Stored items:
○ ○ ○ ○

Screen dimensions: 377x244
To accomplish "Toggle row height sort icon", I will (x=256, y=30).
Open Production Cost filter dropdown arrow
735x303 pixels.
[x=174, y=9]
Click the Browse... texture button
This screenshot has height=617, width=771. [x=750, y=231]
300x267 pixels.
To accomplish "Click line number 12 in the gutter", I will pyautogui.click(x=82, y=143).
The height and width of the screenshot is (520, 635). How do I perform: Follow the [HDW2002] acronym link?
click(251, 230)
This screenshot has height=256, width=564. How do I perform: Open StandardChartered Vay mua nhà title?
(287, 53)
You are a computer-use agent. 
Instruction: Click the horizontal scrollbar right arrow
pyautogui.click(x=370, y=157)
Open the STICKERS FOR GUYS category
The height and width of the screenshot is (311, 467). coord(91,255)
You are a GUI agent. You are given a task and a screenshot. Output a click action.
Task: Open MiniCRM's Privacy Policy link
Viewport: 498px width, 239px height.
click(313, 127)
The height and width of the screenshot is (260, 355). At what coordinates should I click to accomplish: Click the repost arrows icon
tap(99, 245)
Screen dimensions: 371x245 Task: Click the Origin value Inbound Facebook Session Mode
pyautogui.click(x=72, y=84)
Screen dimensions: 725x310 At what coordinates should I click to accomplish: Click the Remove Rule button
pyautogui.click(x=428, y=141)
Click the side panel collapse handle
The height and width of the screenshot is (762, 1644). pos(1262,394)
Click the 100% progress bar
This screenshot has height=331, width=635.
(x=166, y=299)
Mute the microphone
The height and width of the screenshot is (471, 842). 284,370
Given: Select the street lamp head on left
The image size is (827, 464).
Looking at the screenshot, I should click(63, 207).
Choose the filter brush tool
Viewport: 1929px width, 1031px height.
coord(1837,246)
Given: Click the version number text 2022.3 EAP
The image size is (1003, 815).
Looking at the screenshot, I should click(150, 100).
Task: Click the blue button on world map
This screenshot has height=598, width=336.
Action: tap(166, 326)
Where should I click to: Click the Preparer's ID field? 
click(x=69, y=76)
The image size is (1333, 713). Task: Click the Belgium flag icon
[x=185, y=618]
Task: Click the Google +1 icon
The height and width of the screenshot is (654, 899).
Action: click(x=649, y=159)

○ ○ ○ ○

→ **Exercise details**
Transcribe every record above word for word.

→ **Result for this task**
Screen dimensions: 377x244
To accomplish "Toggle row height sort icon", I will (x=256, y=30).
Open Production Cost filter dropdown arrow
735x303 pixels.
[x=174, y=9]
Click the Browse... texture button
This screenshot has height=617, width=771. [x=750, y=231]
300x267 pixels.
To accomplish "Click line number 12 in the gutter", I will pyautogui.click(x=82, y=143).
The height and width of the screenshot is (520, 635). How do I perform: Follow the [HDW2002] acronym link?
click(251, 230)
This screenshot has height=256, width=564. How do I perform: Open StandardChartered Vay mua nhà title?
(287, 53)
You are a computer-use agent. 
Instruction: Click the horizontal scrollbar right arrow
pyautogui.click(x=370, y=157)
Open the STICKERS FOR GUYS category
The height and width of the screenshot is (311, 467). coord(91,255)
You are a GUI agent. You are given a task and a screenshot. Output a click action.
Task: Open MiniCRM's Privacy Policy link
Viewport: 498px width, 239px height.
click(313, 127)
The height and width of the screenshot is (260, 355). At what coordinates should I click to accomplish: Click the repost arrows icon
tap(99, 245)
Screen dimensions: 371x245 Task: Click the Origin value Inbound Facebook Session Mode
pyautogui.click(x=72, y=84)
Screen dimensions: 725x310 At what coordinates should I click to accomplish: Click the Remove Rule button
pyautogui.click(x=428, y=141)
Click the side panel collapse handle
The height and width of the screenshot is (762, 1644). pos(1262,394)
Click the 100% progress bar
This screenshot has height=331, width=635.
(x=166, y=299)
Mute the microphone
The height and width of the screenshot is (471, 842). 284,370
Given: Select the street lamp head on left
The image size is (827, 464).
Looking at the screenshot, I should click(63, 207).
Choose the filter brush tool
Viewport: 1929px width, 1031px height.
coord(1837,246)
Given: Click the version number text 2022.3 EAP
The image size is (1003, 815).
Looking at the screenshot, I should click(150, 100).
Task: Click the blue button on world map
This screenshot has height=598, width=336.
Action: tap(166, 326)
Where should I click to: Click the Preparer's ID field? 
click(x=69, y=76)
The image size is (1333, 713). Task: Click the Belgium flag icon
[x=185, y=618]
Task: Click the Google +1 icon
The height and width of the screenshot is (654, 899).
Action: click(x=649, y=159)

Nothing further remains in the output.